(Prompt)
Leaving out the pictures, print exactly the lines from the one holding "1568x680 pixels. Task: Click" to the last line of the entries below, both included, and nothing more.

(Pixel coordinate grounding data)
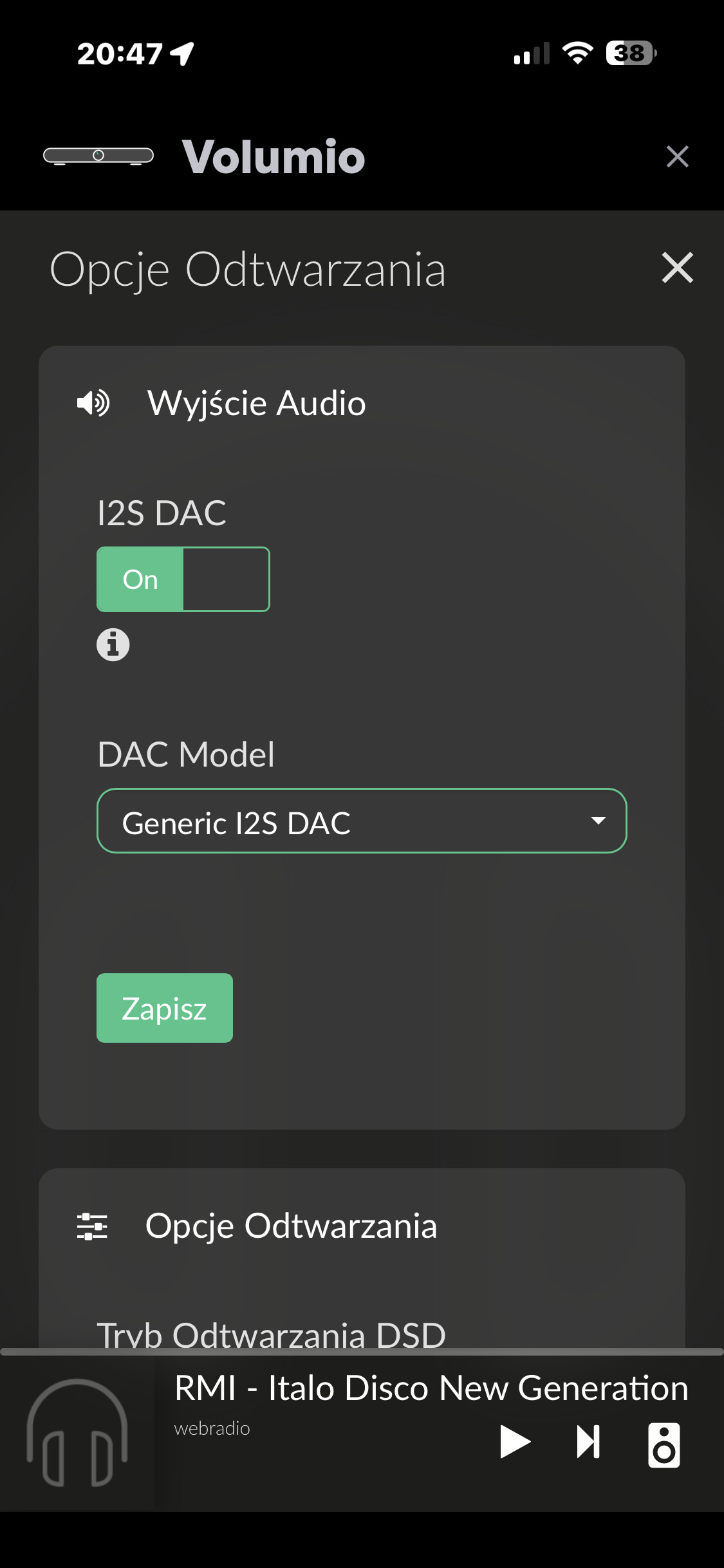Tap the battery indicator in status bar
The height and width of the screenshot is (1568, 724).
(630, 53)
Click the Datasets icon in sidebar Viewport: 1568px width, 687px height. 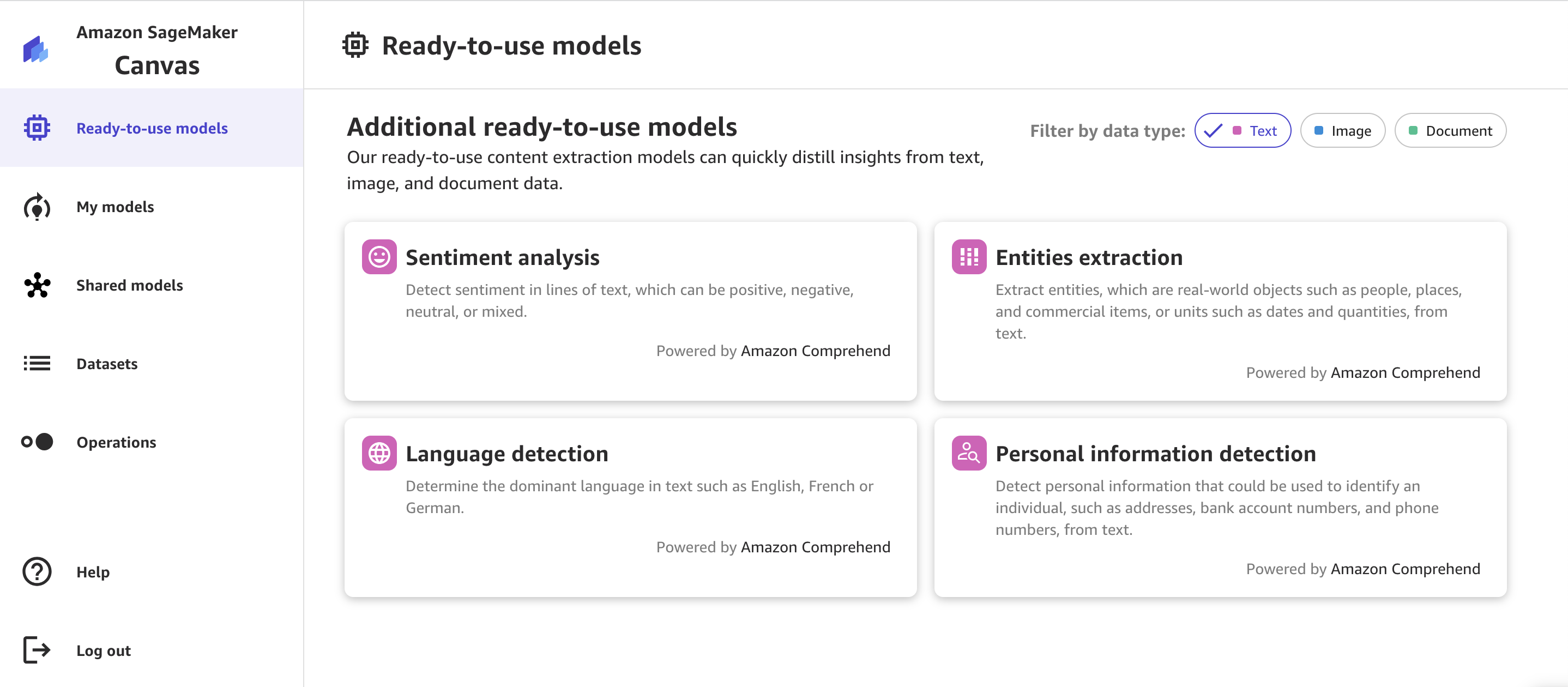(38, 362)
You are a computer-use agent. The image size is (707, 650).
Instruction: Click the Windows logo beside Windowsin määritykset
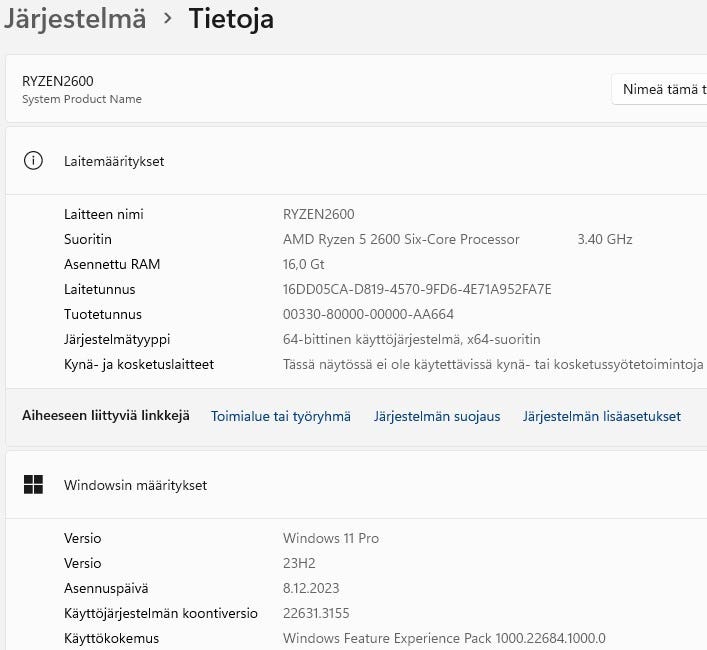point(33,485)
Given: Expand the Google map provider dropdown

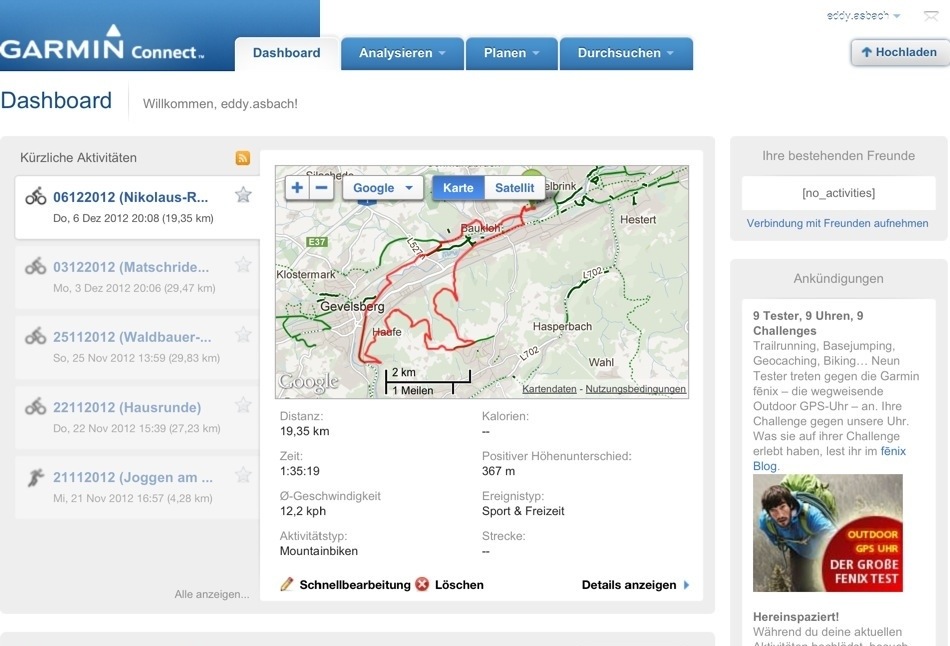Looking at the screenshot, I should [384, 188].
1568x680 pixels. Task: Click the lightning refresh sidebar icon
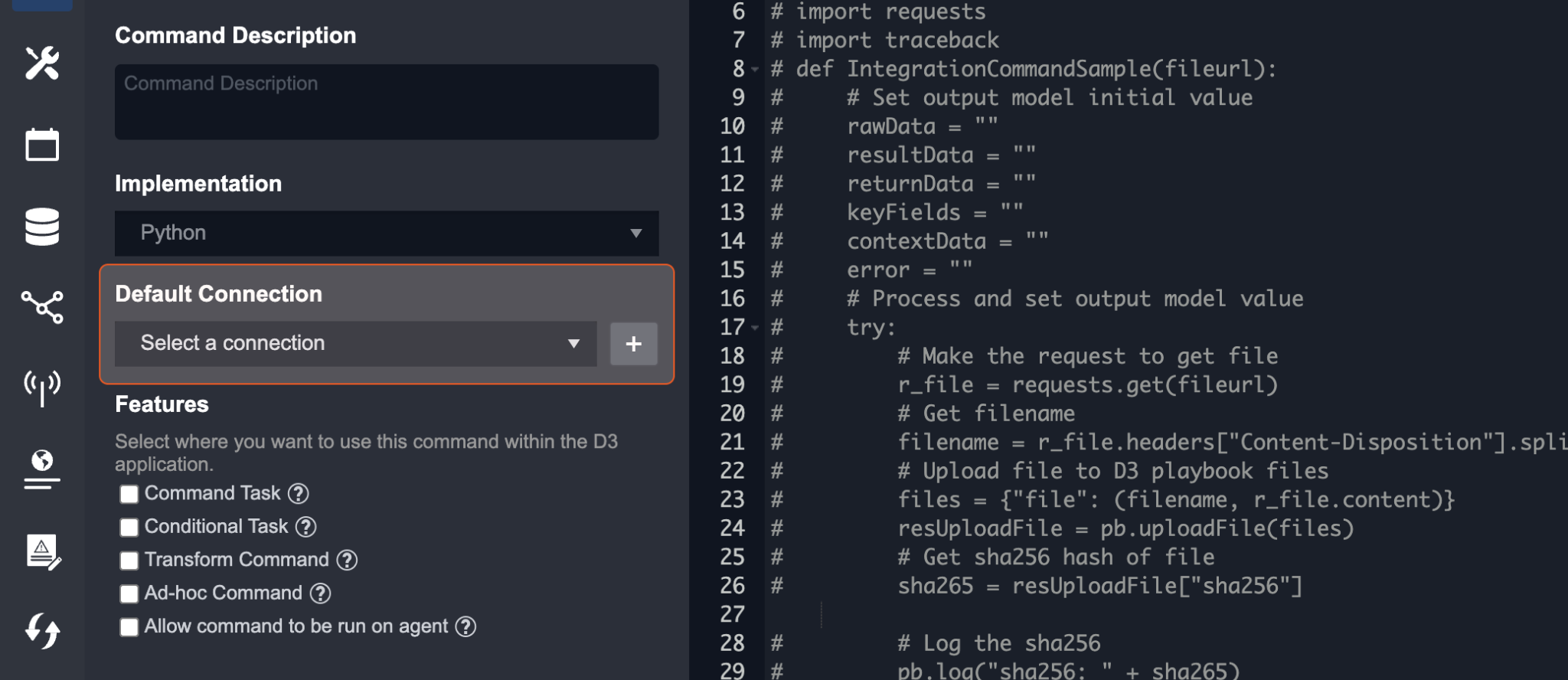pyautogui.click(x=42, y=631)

(Task solution)
1568x680 pixels. Task: Click the lightning refresh sidebar icon
pyautogui.click(x=42, y=631)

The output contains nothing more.